[Data for analysis Boundary: Start]

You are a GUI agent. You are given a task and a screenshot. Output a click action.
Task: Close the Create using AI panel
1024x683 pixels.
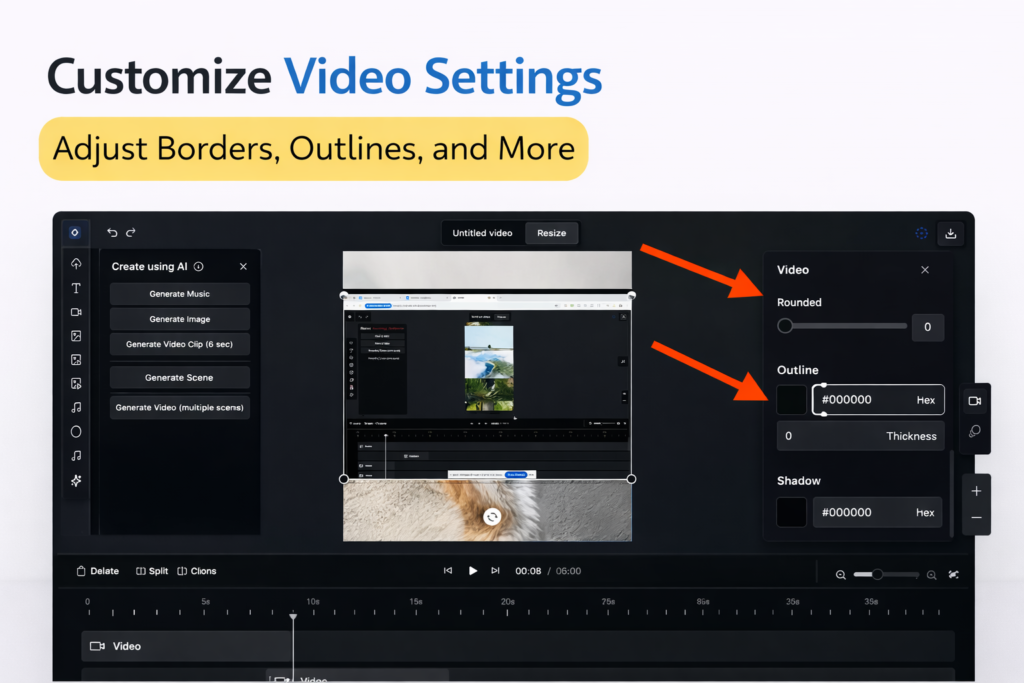[x=243, y=267]
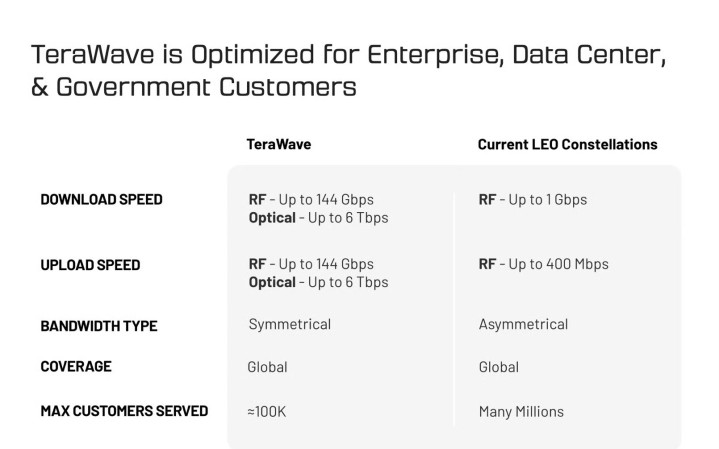Click the MAX CUSTOMERS SERVED row label
Screen dimensions: 719x449
click(x=124, y=411)
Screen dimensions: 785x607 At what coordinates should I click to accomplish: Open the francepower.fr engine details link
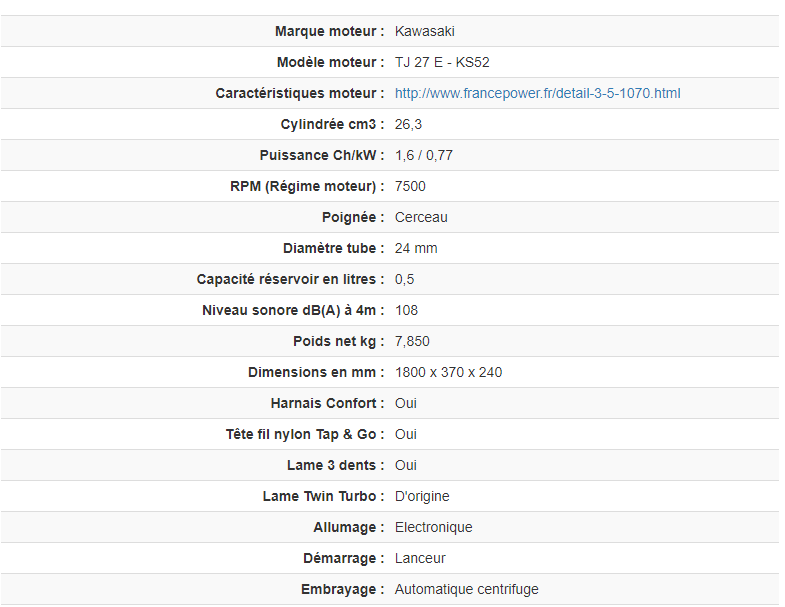tap(537, 93)
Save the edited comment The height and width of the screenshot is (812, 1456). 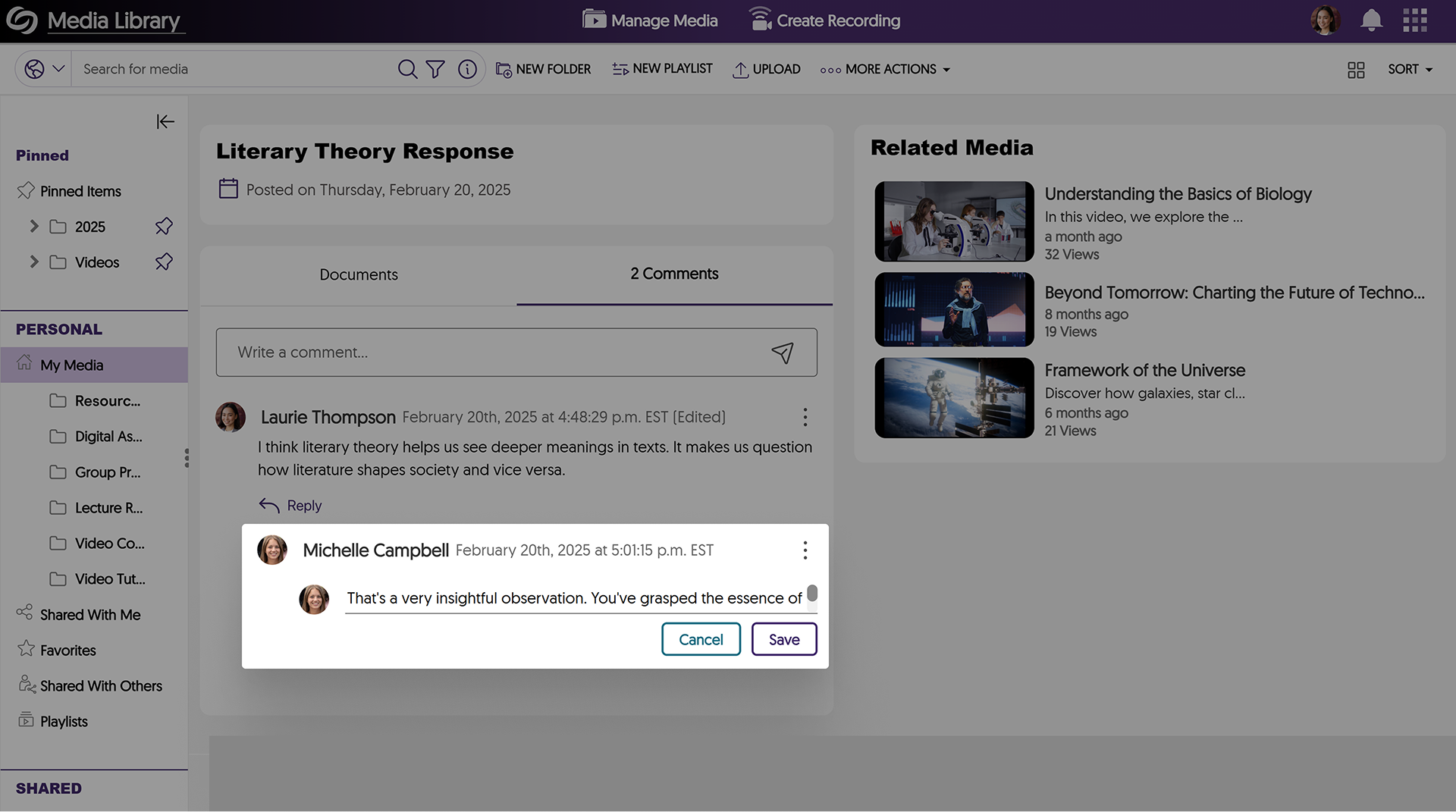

[Data for analysis Boundary: End]

What is required: Pictures aside, give the data again exactly as it appears.

Result of this exercise:
You are a GUI agent. You are given a task and a screenshot. Output a click action.
Task: Close the Create using AI panel
1024x683 pixels.
[x=243, y=267]
Click the MAX CUSTOMERS SERVED row label
Screen dimensions: 719x449
click(x=124, y=411)
Screen dimensions: 785x607 At what coordinates should I click to accomplish: Open the francepower.fr engine details link
tap(537, 93)
Save the edited comment The height and width of the screenshot is (812, 1456). 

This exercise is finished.